Washington: Researchers have shed light on a naturally produced protein, which could be used as a potential target for a new diabetes therapeutic.
Patrick Tso, PhD, professor in the UC Department of Pathology and Laboratory Medicine, has revealed that apolipoprotein A-IV (apoA-IV) is secreted by the small intestine in response to fat absorption.
It has been found that ApoA-IV has the ability to reduce blood sugar levels and enhance insulin secretion.
Previous studies have found ApoA-IV to be elevated in humans following gastric bypass—coinciding with improvement in symptoms for diabetes.
Carrying out their study on lab mice, Tso’s team found that mice deficient in apoA-IV had impaired glucose tolerance and insulin was not secreted to move glucose from the blood stream.
These mice also developed diabetes when continuously fed a high-fat diet.
However, when injected with apoA-IV, these same mice showed improved insulin response to glucose, despite a diet high in fat.
Tso`s team also tested the response to injected apoA-IV in diabetic mice and found that it reduced glucose levels among that group as well.
Tso claimed that their research shows apoA-IV to behave similar to an incretin—a gastrointestinal hormone causing an increased release of insulin after eating to combat the onset of elevated blood glucose.
So far, two well-known incretins-- gastric inhibitory peptide (GIP) and glucagon-like peptide-1 (GLP-1) have been used in the development of existing diabetes medications.
"The problem with both of these incretins is that they are short-lived—lasting only for minutes—and are quickly inactivated by an enzyme," saidTso.
"They have also been linked to hypoglycemia, or low blood sugar, when administered when the body has a low glucose concentration.
The challenge is to find something safer with a longer half-life," he said.

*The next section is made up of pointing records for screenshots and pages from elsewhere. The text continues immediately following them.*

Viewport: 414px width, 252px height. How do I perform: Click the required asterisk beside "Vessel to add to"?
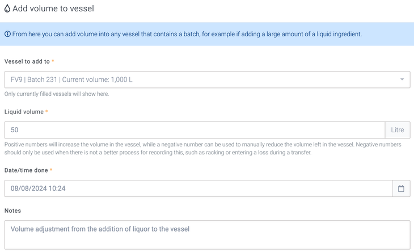point(53,61)
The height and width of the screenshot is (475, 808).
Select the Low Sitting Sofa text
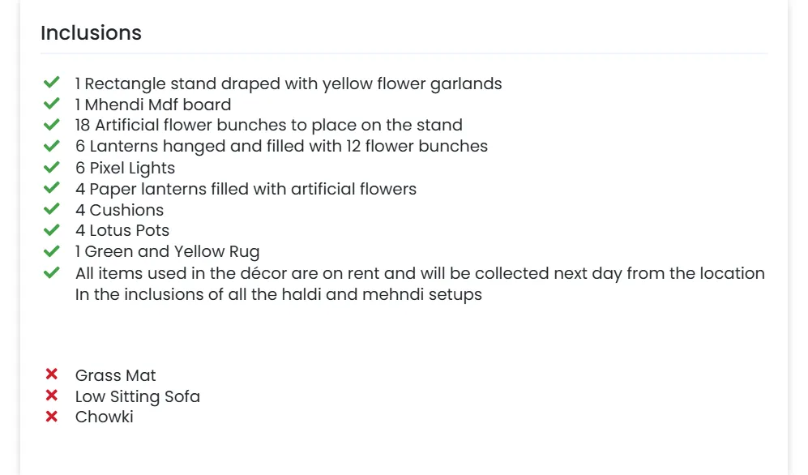tap(137, 396)
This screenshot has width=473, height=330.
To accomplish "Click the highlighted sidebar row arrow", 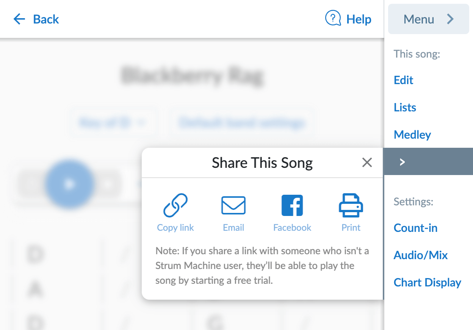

Tso insists that apoA-IV has a long half-life, something between seven and eight hours and that tests in his lab showed it to have no effect on glucose levels when administered at low glucose concentrations.
Instead, it seems to function to normalize glucose, he revealed.

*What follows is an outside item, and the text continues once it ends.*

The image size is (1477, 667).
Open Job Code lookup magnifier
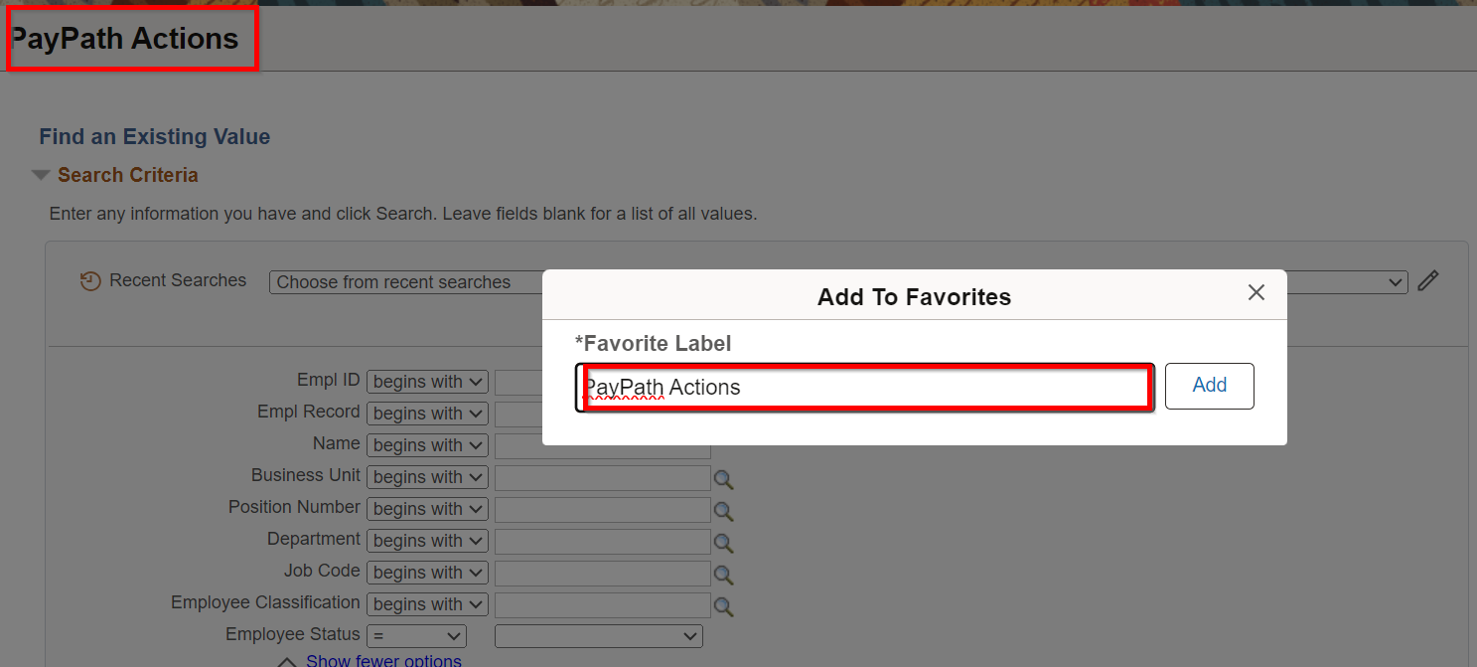tap(724, 576)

For now, the University of Cincinnati has licensed this research finding to a startup biotech company, Apofore Corporation, formed by
HealthCare Ventures of Cambridge, Mass. Apofore will further study apoA-IV in humans in an effort to develop novel diabetes therapeutic.
The study has been published in the online early edition of the Proceedings of the National Academy of Sciences.